-------- Supplied data --------

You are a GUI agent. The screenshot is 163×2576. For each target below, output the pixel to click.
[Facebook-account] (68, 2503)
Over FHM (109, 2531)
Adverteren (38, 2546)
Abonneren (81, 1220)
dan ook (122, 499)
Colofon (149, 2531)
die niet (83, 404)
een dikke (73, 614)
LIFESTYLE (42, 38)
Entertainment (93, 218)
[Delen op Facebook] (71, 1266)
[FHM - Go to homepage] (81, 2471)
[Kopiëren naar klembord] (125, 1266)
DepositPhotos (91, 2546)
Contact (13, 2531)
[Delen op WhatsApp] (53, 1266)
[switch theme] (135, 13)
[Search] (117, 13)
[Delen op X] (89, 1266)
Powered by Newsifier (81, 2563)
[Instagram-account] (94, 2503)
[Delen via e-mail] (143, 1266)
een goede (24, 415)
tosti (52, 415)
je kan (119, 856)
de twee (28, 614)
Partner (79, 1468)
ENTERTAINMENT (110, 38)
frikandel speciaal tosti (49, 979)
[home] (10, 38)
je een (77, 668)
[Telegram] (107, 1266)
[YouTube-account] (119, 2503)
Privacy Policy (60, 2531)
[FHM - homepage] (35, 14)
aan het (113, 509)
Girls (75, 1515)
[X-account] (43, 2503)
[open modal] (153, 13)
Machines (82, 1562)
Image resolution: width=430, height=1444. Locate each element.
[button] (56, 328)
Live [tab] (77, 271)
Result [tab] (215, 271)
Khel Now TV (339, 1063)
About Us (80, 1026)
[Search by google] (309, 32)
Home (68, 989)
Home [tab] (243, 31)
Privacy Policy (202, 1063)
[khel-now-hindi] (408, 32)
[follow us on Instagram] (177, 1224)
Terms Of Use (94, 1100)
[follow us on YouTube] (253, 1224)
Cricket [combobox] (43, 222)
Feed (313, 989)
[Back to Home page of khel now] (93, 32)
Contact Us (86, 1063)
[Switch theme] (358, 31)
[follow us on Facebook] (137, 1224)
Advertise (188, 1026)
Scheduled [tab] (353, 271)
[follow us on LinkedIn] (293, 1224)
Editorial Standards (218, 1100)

--------

=== Description of the task ===
For each line shown above, write an exact copy.

=== Exercise result ===
You are a GUI agent. The screenshot is 163×2576. For each target below, output the pixel to click.
[Facebook-account] (68, 2503)
Over FHM (109, 2531)
Adverteren (38, 2546)
Abonneren (81, 1220)
dan ook (122, 499)
Colofon (149, 2531)
die niet (83, 404)
een dikke (73, 614)
LIFESTYLE (42, 38)
Entertainment (93, 218)
[Delen op Facebook] (71, 1266)
[FHM - Go to homepage] (81, 2471)
[Kopiëren naar klembord] (125, 1266)
DepositPhotos (91, 2546)
Contact (13, 2531)
[Delen op WhatsApp] (53, 1266)
[switch theme] (135, 13)
[Search] (117, 13)
[Delen op X] (89, 1266)
Powered by Newsifier (81, 2563)
[Instagram-account] (94, 2503)
[Delen via e-mail] (143, 1266)
een goede (24, 415)
tosti (52, 415)
je kan (119, 856)
de twee (28, 614)
Partner (79, 1468)
ENTERTAINMENT (110, 38)
frikandel speciaal tosti (49, 979)
[home] (10, 38)
je een (77, 668)
[Telegram] (107, 1266)
[YouTube-account] (119, 2503)
Privacy Policy (60, 2531)
[FHM - homepage] (35, 14)
aan het (113, 509)
Girls (75, 1515)
[X-account] (43, 2503)
[open modal] (153, 13)
Machines (82, 1562)
Image resolution: width=430, height=1444. Locate each element.
[button] (56, 328)
Live [tab] (77, 271)
Result [tab] (215, 271)
Khel Now TV (339, 1063)
About Us (80, 1026)
[Search by google] (309, 32)
Home (68, 989)
Home [tab] (243, 31)
Privacy Policy (202, 1063)
[khel-now-hindi] (408, 32)
[follow us on Instagram] (177, 1224)
Terms Of Use (94, 1100)
[follow us on YouTube] (253, 1224)
Cricket [combobox] (43, 222)
Feed (313, 989)
[Back to Home page of khel now] (93, 32)
Contact Us (86, 1063)
[Switch theme] (358, 31)
[follow us on Facebook] (137, 1224)
Advertise (188, 1026)
Scheduled [tab] (353, 271)
[follow us on LinkedIn] (293, 1224)
Editorial Standards (218, 1100)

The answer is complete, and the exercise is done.